If you think of self-publishing your novel as a business with significant investments at stake, you must be able to answer tough questions and do diligent research. A harrowing truth is that many independent authors don’t even read other self-published novels. To pursue self-publishing and not read self-published novels would be like spending your life’s savings on stock from Wal-Mart, even though you prefer to shop at Target. If that metaphor isn’t good enough for you, how about the honest truth that if you as a potential self-published author don’t spend money on other self-published authors’ books, why do you think that people will spend money on yours?

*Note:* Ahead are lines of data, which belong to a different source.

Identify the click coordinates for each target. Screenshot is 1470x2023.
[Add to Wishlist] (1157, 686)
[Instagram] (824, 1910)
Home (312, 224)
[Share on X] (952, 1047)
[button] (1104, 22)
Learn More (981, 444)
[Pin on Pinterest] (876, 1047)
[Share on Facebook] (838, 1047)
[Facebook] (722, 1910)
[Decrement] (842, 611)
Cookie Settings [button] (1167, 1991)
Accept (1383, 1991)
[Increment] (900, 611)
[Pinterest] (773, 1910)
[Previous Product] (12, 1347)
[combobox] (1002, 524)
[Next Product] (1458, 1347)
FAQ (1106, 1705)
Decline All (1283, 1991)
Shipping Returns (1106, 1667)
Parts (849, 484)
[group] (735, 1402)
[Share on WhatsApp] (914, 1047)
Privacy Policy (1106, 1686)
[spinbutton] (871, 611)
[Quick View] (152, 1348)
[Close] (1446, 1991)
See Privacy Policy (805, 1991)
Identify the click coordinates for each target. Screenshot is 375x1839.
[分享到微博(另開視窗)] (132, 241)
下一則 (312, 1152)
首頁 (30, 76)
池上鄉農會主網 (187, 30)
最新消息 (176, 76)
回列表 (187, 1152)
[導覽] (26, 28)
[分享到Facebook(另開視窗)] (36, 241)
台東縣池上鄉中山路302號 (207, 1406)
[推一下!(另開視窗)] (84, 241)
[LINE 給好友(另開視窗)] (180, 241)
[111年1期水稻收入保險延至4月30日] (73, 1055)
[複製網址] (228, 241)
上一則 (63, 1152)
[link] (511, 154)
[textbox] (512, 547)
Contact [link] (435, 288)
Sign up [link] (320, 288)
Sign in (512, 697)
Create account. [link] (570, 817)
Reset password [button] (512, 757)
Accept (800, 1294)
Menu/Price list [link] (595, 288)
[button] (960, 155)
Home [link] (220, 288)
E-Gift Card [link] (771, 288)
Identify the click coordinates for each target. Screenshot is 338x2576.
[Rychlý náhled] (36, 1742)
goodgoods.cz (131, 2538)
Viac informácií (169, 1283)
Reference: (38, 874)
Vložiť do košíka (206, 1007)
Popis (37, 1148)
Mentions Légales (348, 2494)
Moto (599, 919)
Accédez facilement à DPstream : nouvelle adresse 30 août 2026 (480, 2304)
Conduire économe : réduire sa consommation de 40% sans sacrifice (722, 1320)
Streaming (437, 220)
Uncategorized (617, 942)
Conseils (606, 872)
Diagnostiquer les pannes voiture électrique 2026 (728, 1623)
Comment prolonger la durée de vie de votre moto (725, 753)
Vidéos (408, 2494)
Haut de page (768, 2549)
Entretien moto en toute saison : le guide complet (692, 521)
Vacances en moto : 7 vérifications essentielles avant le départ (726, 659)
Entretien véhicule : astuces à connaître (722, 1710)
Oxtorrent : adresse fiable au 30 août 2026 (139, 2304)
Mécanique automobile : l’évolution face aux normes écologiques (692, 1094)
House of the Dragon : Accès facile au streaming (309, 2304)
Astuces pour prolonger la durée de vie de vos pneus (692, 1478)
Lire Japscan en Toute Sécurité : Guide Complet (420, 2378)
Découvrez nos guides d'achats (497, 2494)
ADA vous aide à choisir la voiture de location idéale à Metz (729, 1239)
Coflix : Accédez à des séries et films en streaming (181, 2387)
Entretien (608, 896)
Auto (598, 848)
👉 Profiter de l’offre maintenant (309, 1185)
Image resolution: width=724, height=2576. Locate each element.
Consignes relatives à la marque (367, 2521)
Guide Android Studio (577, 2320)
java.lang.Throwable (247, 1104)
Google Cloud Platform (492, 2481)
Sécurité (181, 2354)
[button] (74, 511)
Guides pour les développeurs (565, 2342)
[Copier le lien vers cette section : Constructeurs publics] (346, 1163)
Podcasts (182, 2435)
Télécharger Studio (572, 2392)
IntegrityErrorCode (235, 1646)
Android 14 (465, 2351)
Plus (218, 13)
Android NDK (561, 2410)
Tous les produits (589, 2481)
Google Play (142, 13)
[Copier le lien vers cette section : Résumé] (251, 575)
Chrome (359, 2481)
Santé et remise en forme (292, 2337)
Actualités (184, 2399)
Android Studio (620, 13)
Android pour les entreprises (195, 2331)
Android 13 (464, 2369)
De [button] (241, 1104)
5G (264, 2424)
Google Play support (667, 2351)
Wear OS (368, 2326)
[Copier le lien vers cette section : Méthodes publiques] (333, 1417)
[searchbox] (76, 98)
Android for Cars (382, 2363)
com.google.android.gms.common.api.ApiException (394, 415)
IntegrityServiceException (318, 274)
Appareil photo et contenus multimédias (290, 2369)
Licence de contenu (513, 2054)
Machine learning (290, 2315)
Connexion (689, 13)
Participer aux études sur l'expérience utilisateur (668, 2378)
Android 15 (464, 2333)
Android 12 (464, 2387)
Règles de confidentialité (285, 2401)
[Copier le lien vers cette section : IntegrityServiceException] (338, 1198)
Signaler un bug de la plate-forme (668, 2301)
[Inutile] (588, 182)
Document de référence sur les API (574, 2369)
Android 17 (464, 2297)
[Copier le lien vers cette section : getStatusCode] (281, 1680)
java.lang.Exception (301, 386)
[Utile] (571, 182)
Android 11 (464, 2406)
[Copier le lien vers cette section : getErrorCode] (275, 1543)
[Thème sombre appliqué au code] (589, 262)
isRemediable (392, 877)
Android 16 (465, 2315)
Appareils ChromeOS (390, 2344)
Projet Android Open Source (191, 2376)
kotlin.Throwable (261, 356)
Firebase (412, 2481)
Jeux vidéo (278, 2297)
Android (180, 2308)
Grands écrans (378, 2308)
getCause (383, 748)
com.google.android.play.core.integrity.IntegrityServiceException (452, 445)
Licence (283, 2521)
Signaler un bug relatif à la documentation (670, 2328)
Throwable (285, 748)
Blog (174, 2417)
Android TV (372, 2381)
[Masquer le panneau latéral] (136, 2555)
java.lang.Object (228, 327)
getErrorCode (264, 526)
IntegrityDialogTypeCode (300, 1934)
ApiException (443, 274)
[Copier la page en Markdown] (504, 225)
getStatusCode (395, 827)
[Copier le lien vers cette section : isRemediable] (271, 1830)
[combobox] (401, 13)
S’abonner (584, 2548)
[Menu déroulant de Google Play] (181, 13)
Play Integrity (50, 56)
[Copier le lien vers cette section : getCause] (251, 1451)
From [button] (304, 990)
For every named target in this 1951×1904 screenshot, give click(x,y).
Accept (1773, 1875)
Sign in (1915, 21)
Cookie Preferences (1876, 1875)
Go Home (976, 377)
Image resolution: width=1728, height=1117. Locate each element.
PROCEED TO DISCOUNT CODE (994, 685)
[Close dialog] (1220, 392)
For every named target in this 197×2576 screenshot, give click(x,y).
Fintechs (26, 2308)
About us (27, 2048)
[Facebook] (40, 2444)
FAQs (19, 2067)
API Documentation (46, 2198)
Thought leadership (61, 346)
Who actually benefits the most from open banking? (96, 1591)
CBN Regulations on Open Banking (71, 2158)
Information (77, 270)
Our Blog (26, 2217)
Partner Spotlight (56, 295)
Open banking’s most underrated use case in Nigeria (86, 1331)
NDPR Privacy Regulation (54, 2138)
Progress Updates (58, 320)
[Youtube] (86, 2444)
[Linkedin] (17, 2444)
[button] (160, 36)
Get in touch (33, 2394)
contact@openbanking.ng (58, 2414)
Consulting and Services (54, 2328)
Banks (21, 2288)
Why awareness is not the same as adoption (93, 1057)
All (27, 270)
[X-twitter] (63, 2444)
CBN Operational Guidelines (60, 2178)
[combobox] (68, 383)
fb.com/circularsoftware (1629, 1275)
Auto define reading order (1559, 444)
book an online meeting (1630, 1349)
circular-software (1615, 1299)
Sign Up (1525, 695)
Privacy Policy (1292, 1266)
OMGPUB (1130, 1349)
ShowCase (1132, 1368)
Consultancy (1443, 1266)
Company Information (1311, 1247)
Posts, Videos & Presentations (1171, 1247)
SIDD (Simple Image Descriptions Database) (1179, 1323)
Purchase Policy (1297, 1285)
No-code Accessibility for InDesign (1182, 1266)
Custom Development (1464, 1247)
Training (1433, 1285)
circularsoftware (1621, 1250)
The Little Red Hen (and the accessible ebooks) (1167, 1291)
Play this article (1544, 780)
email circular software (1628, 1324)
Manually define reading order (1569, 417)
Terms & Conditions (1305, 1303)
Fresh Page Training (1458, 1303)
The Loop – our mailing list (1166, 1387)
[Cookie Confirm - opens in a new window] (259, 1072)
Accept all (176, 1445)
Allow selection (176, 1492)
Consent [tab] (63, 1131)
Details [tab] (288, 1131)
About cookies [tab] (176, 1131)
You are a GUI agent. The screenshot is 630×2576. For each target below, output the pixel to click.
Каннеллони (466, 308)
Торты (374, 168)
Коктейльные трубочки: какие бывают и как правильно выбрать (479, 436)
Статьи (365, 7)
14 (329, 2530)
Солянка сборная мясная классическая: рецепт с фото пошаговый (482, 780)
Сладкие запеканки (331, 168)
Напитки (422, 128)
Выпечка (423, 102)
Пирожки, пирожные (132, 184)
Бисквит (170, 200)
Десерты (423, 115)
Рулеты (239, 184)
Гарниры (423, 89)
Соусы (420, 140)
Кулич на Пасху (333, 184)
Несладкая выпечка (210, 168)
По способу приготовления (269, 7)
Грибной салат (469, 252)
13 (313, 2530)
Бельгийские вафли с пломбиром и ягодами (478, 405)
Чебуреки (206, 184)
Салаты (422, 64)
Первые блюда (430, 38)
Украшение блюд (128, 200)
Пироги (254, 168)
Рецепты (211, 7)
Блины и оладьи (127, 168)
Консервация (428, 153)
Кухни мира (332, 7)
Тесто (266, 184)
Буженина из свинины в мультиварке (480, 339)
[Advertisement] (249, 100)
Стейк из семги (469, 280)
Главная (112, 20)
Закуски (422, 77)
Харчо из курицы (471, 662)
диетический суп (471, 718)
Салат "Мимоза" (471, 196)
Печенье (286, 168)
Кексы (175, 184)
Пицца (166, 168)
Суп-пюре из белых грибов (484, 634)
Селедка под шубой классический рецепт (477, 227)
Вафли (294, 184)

Reading (and researching) self-published novels will not only give you insight into how the market operates and succeeds, but it might even provide ideas on how to manage your book or avoid mistakes that others have made. In speaking on her experience, Shea lamented her early slip-ups in her novel Shagoon, and she spoke candidly about a particular rookie mistake that spurred unfair reviews on Amazon—she accidentally provided access to the eBook before the final copyedit had been done. I’d say her reviews are steadily recovering, and the quality of her novel will overcome those early reviews, but she’ll be the first to tell you that she wants those avoidable poor reviews back. Semegran spoke to the idea of reading other indie authors as recognizing the market that you’re in, and when he began picking up other self-published books, he realized the beauty offered to readers from the self-published world.
The curious and absolutely appealing aspect of self-publishing is when authors purposefully turn away from traditional publishing because representation doesn’t match the goals authors have for their books. Despite how enticing a contract from big-time publishing houses may seem, self-publishing allows autonomy and independence that cannot be matched.
One example would be Ashleigh Nugent, self-published author of Locks, who realized, “I didn’t want to keep spending energy on the ‘gatekeepers’ [agents]. I wanted to spend my time and energy on myself and prove the audience gets it [Locks].” After self-publishing, Nugent received representation from an agency in Liverpool, but that representation developed from his positive motivation to pursue self-publishing. When asked about his reasons for being an independent author to launch his career, he answered, “I didn’t want to have the thought that someone was looking over my shoulder, and, in that way, I could speak with pure honesty. [Self-publishing] allowed me to write without fear.” Fear, in a sense, that his words would be misunderstood by someone who wouldn’t allow him to have the authority he desired or, perhaps, couldn’t understand his work anyways.
Kanika Batra, author of Honeytrap, sought self-publishing despite having multiple offers for representation from acclaimed publishing houses. Her reasoning for financing her book developed from simple business mathematics: “For five years of writing, preceded by two years of research, 15 percent of each book sale was not the amount of return I was expecting, and I found it to be incredibly unfair.” Even in terms of support, she realized that, “unless you’re the next Gillian Flynn or James Patterson, you’re pretty much on your own when it comes to selling your work [through traditional publishing]. Sure, your book will appear in some bookshops, and that’s exciting, but all the hard work falls upon you as the author.” So, with that logic, why not just keep the profits from sales, anyways?
As a self-published author, you are your own business with a special product. You’re able to build a handpicked team of trusted people who benefit only from the success of your book, not the publishing houses’ desires. You control the marketing all the way through, which means you decide how the image of your book communicates with your audience. Self-publishing shouldn’t be the rejection pile. In fact, considering all the positive aspects of self-publishing, financing your own project can be an incredible vehicle to claiming power over your novel.